(INFORMATION SUPPLIED)

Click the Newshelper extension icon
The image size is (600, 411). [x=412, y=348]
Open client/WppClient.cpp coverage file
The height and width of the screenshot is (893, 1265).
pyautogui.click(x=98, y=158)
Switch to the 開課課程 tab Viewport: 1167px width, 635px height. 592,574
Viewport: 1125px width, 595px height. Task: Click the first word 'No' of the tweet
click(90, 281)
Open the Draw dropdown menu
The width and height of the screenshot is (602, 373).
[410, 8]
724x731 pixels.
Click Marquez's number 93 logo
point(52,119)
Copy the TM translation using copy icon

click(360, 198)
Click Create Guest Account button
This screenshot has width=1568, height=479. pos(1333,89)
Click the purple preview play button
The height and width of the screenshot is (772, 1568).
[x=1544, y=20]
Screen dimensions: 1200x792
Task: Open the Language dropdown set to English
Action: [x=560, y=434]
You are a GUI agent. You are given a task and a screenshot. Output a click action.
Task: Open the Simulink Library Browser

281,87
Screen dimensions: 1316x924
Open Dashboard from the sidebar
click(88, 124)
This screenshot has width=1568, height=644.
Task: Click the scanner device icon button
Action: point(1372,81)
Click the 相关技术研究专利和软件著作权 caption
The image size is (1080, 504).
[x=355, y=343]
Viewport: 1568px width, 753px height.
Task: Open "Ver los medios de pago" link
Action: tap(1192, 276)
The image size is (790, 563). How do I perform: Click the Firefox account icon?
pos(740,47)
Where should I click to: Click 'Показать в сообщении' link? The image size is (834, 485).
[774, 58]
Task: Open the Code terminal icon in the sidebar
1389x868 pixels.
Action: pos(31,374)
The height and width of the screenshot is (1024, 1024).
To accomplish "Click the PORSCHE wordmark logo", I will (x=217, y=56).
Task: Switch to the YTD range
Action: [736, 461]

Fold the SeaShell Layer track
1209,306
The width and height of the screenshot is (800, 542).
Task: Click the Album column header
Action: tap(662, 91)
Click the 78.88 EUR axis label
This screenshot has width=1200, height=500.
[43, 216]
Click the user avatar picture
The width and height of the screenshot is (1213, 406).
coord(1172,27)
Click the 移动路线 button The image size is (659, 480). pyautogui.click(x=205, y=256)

(End INFORMATION SUPPLIED)

:: EXERCISE BRIEF ::
All of the data shown above should be printed exactly as given.

:: WRITTEN SOLUTION ::
Click the Newshelper extension icon
The image size is (600, 411). [x=412, y=348]
Open client/WppClient.cpp coverage file
The height and width of the screenshot is (893, 1265).
pyautogui.click(x=98, y=158)
Switch to the 開課課程 tab Viewport: 1167px width, 635px height. 592,574
Viewport: 1125px width, 595px height. Task: Click the first word 'No' of the tweet
click(90, 281)
Open the Draw dropdown menu
The width and height of the screenshot is (602, 373).
[410, 8]
724x731 pixels.
Click Marquez's number 93 logo
point(52,119)
Copy the TM translation using copy icon

click(360, 198)
Click Create Guest Account button
This screenshot has width=1568, height=479. pos(1333,89)
Click the purple preview play button
The height and width of the screenshot is (772, 1568).
[x=1544, y=20]
Screen dimensions: 1200x792
Task: Open the Language dropdown set to English
Action: [x=560, y=434]
You are a GUI agent. You are given a task and a screenshot. Output a click action.
Task: Open the Simulink Library Browser

281,87
Screen dimensions: 1316x924
Open Dashboard from the sidebar
click(88, 124)
This screenshot has width=1568, height=644.
Task: Click the scanner device icon button
Action: point(1372,81)
Click the 相关技术研究专利和软件著作权 caption
The image size is (1080, 504).
[x=355, y=343]
Viewport: 1568px width, 753px height.
Task: Open "Ver los medios de pago" link
Action: tap(1192, 276)
The image size is (790, 563). How do I perform: Click the Firefox account icon?
pos(740,47)
Where should I click to: Click 'Показать в сообщении' link? The image size is (834, 485).
[774, 58]
Task: Open the Code terminal icon in the sidebar
1389x868 pixels.
Action: pos(31,374)
The height and width of the screenshot is (1024, 1024).
To accomplish "Click the PORSCHE wordmark logo", I will (x=217, y=56).
Task: Switch to the YTD range
Action: [736, 461]

Fold the SeaShell Layer track
1209,306
The width and height of the screenshot is (800, 542).
Task: Click the Album column header
Action: tap(662, 91)
Click the 78.88 EUR axis label
This screenshot has width=1200, height=500.
[43, 216]
Click the user avatar picture
The width and height of the screenshot is (1213, 406).
coord(1172,27)
Click the 移动路线 button The image size is (659, 480). pyautogui.click(x=205, y=256)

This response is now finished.